= Problem to work on =
Output the stretch of records below from the line containing "Image resolution: width=756" through the line containing "terminal-line: 正在设置 dmeventd (2:1.02.167-1) ... is", copying those lines exactly and omitting the pictures.
____ Exercise material
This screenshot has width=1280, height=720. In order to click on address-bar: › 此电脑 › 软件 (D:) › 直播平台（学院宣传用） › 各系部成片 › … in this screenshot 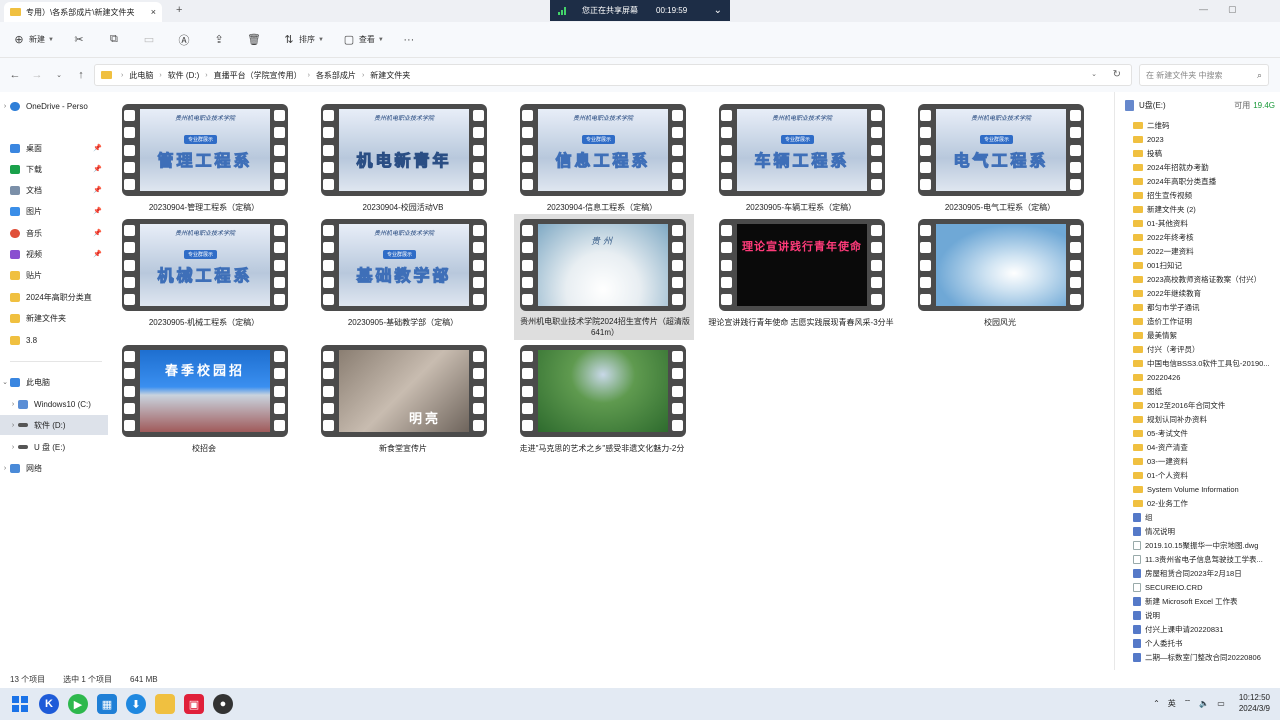, I will do `click(613, 75)`.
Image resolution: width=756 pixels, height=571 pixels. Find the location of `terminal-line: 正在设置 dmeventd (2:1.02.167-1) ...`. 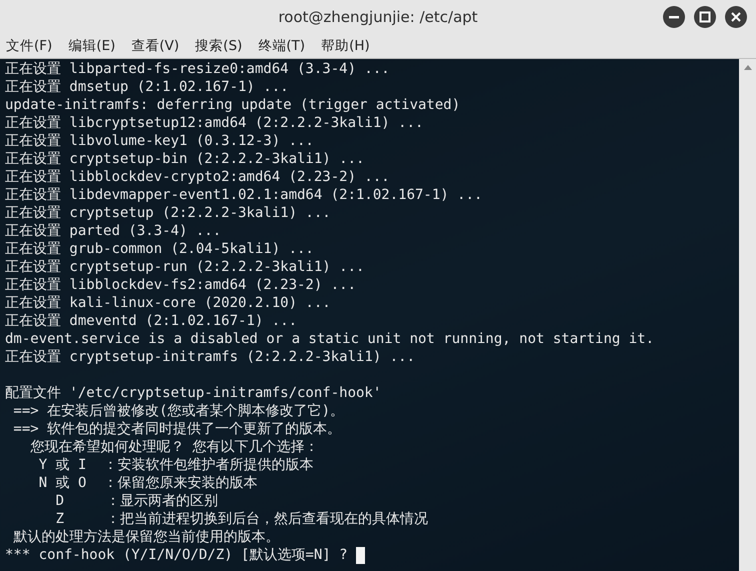

terminal-line: 正在设置 dmeventd (2:1.02.167-1) ... is located at coordinates (152, 321).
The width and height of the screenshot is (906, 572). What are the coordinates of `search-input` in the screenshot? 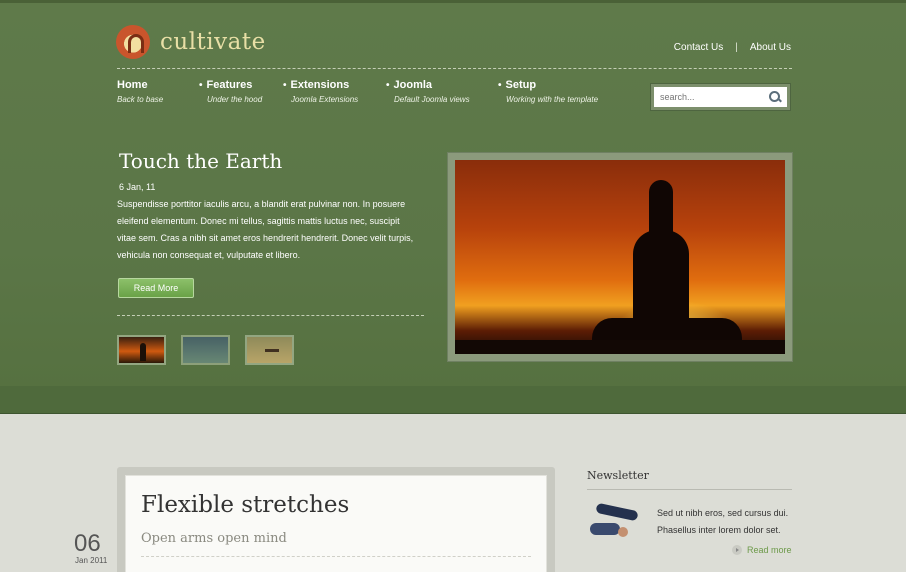 It's located at (712, 97).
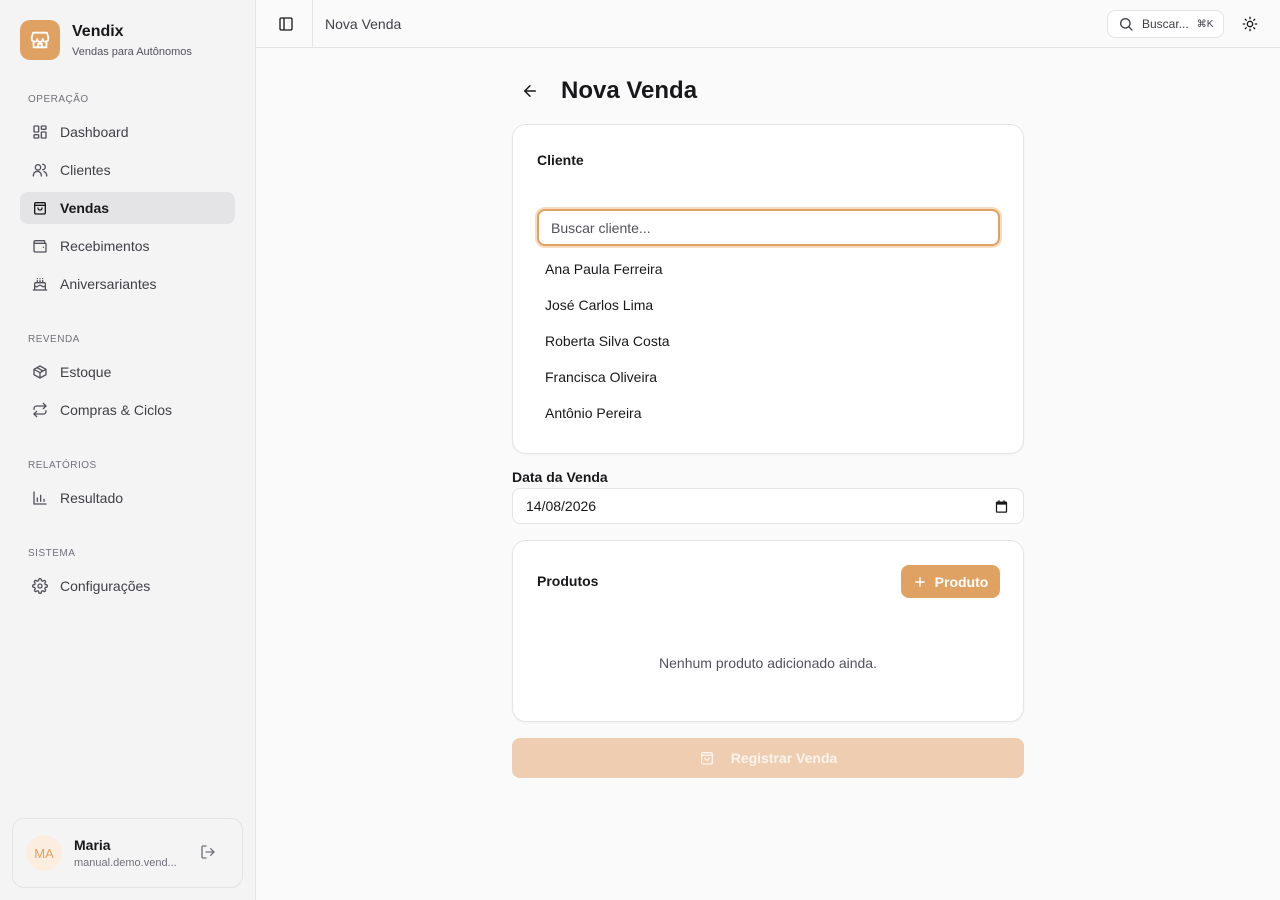 The image size is (1280, 900). Describe the element at coordinates (1250, 24) in the screenshot. I see `sun-icon` at that location.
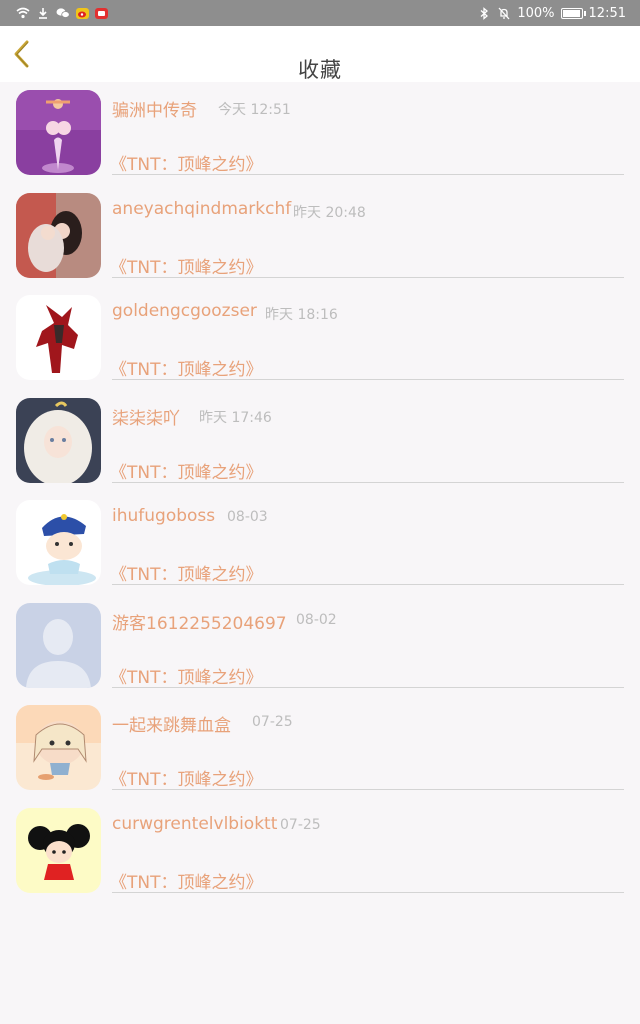 The image size is (640, 1024). Describe the element at coordinates (504, 13) in the screenshot. I see `mute-icon` at that location.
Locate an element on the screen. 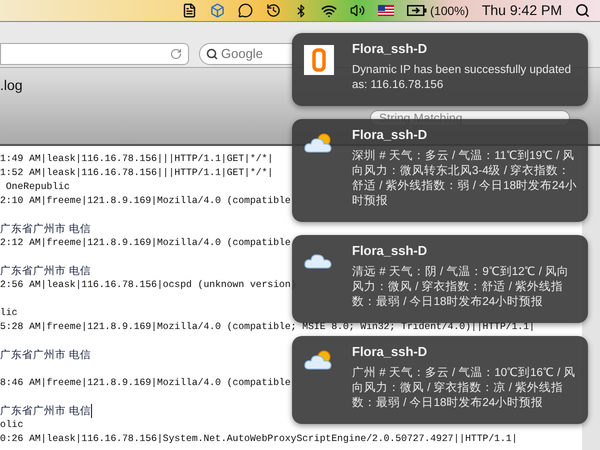 The height and width of the screenshot is (450, 600). speech-bubble-icon is located at coordinates (246, 10).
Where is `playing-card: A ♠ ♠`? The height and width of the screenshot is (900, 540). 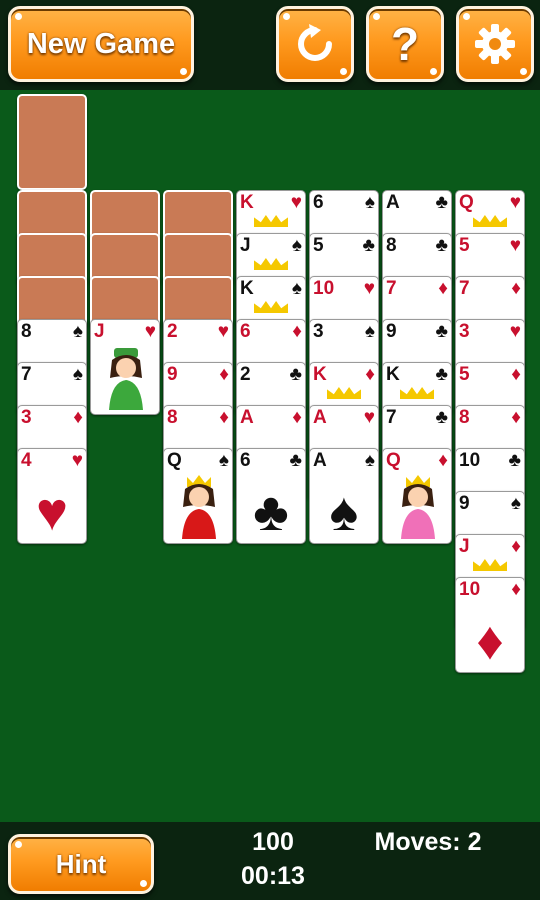
playing-card: A ♠ ♠ is located at coordinates (344, 496).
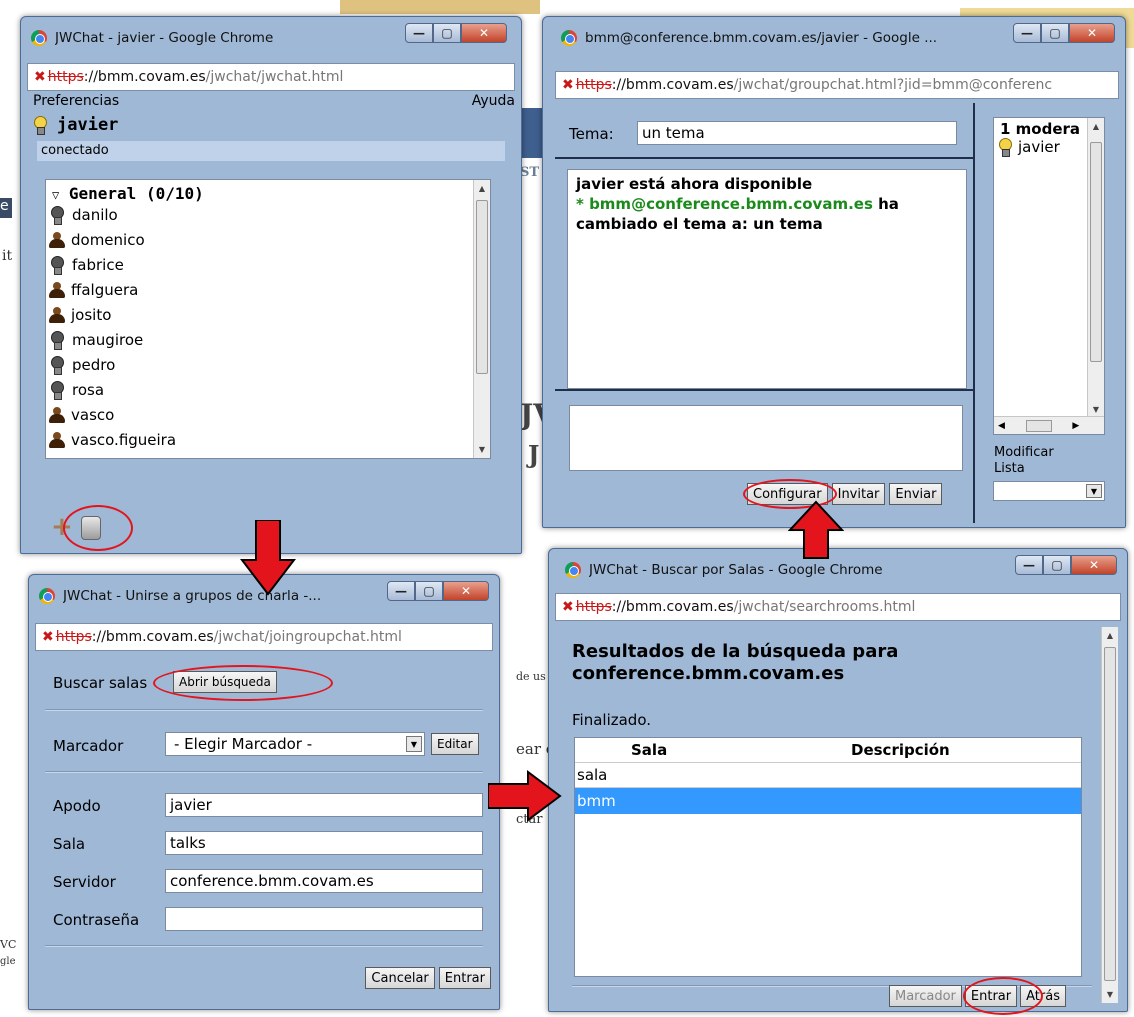 This screenshot has width=1134, height=1017. I want to click on url-scheme: https, so click(74, 637).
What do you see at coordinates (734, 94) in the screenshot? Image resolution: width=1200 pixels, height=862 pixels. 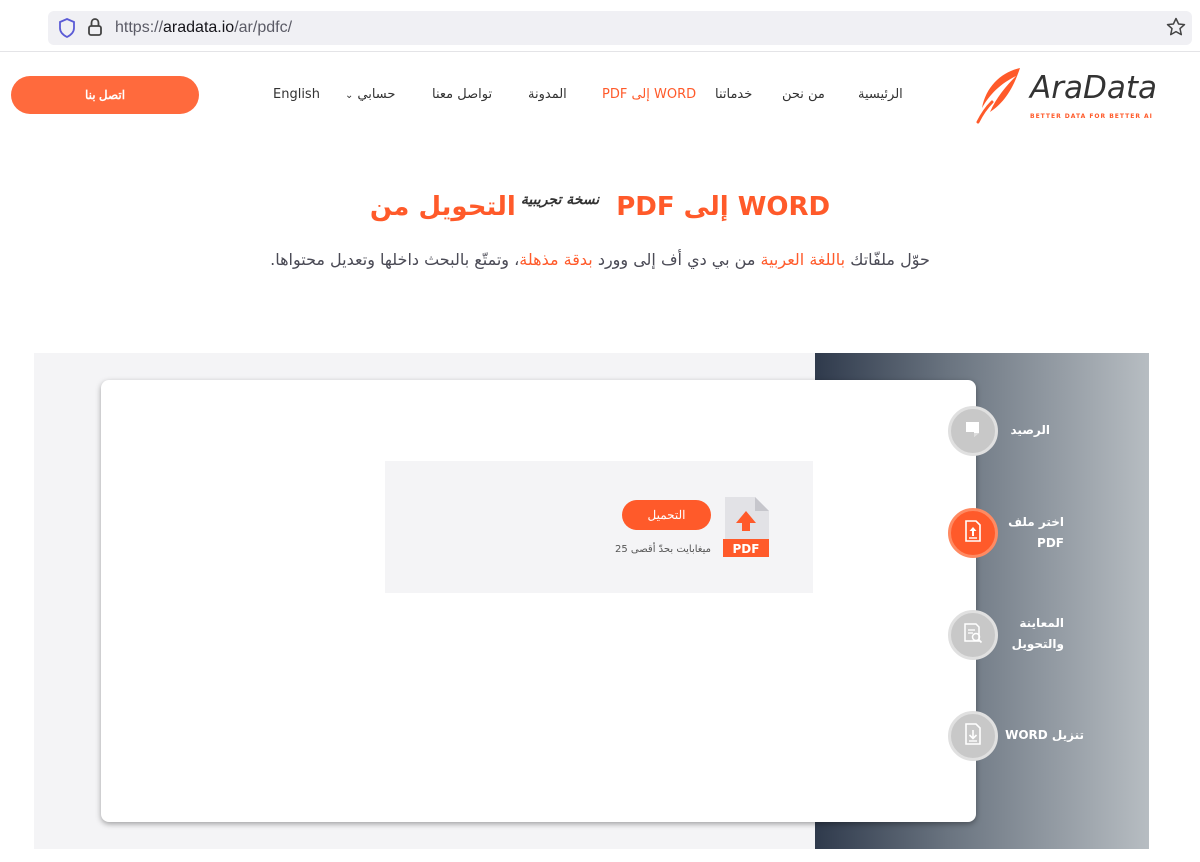 I see `nav-services: خدماتنا` at bounding box center [734, 94].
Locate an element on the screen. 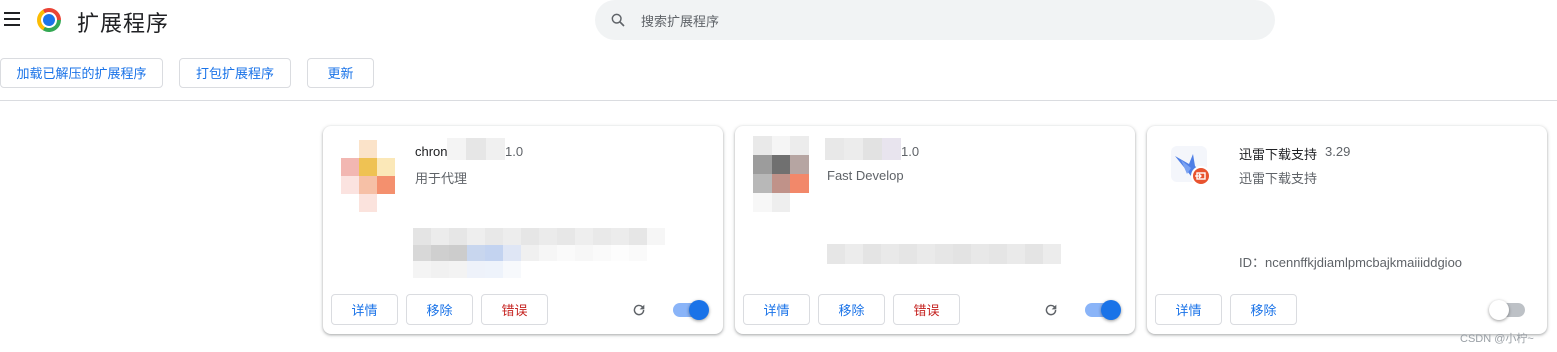 The width and height of the screenshot is (1557, 352). extension-name: chron is located at coordinates (432, 152).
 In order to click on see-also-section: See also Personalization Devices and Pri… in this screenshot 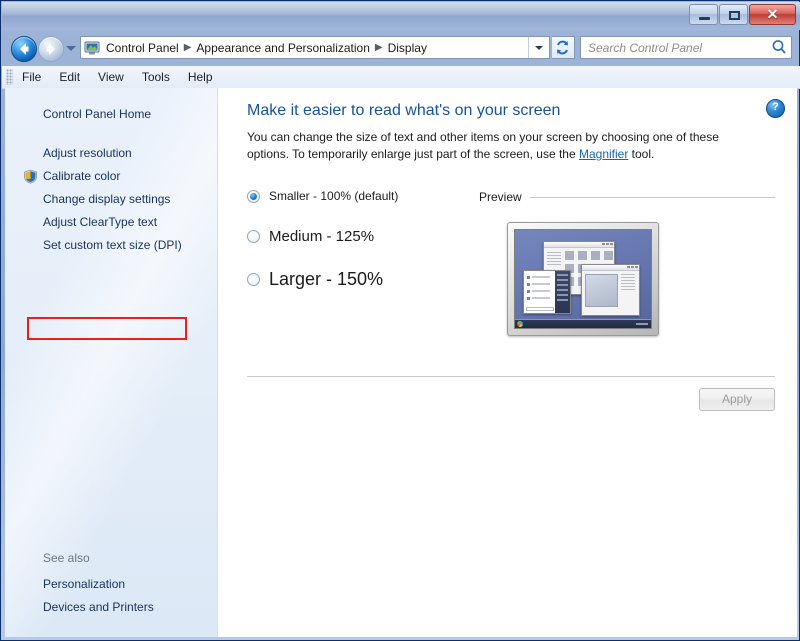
________
= Result of this task =
Image resolution: width=756 pixels, height=571 pixels. Find the location of `terminal-line: 正在设置 dmeventd (2:1.02.167-1) ...`. 

terminal-line: 正在设置 dmeventd (2:1.02.167-1) ... is located at coordinates (152, 321).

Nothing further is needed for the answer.